In short - the first 3 links need to be matched by href property and capture the text between the tags.
<a href="https://example.com/page_url" data-some-id="" data-other-prop="">Link 1</a>
<a data-href="" href="http://Go to page" data-another-id="">Link 2</a>
<a data-other="" href="/Go to page" data-val-id="">Link 3</a>
<a href="http://example123.com/page" data-props-id="">Link 4</a>
Regex needs to match:
- URLs that either contain 'example.com' (link 1 example), or
- Links that don't contain a domain (link 2 example), or
- If there's no schema e.g http (link 3 example)
- Non-href attributes can have different names, so 'data-', 'style="' and other properties can either be before or after href.

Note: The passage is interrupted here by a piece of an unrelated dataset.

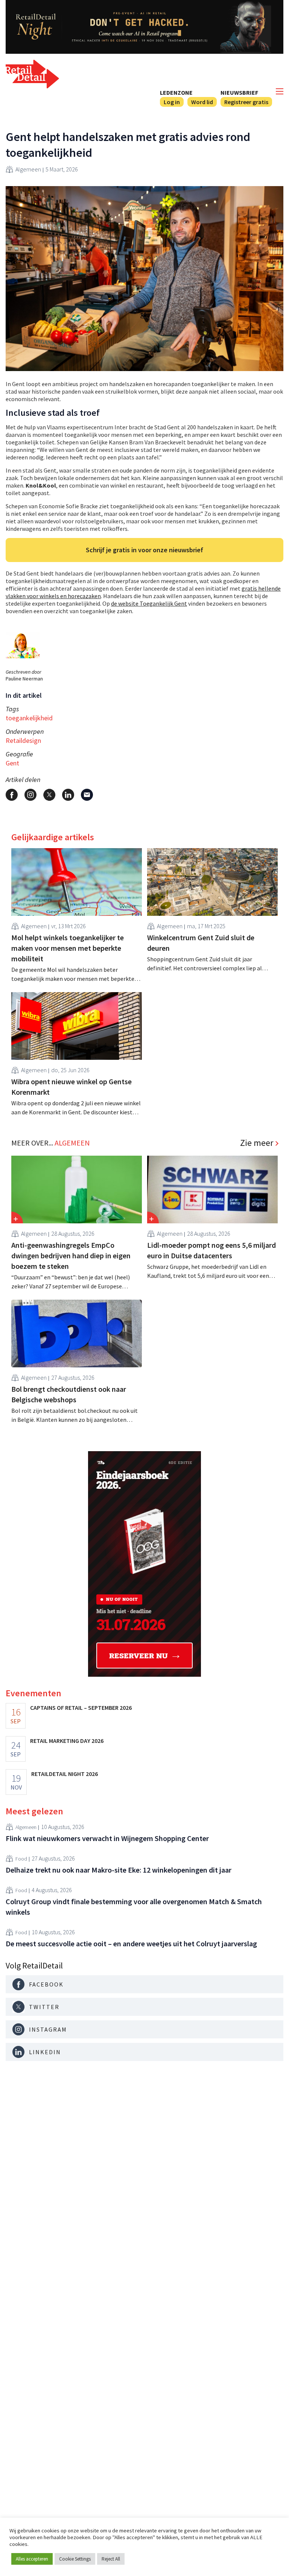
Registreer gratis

- It needs to be specific to anchor (
<a>
) tag
The 4th link shouldn't be captured. And the 4th link will always have different domain to link 1 (example.com).
I had plenty of attempts these 2 days, but can't get it right, generally the pipe(regex or) together with '.*' and a negative match gets me every time e.g.
<a.*(?:example\.com|(?!href="http?.*([\s])))+".*>(.*)<\/a>
It seems to be tougher than it looks to get the required match.
Note: this is for a response HTML in a string, and matching is happening before it's applied to DOM. So jQuery and DOM related solutions are out of the question, sorry. Progressive capturing using multiple expressions is welcome.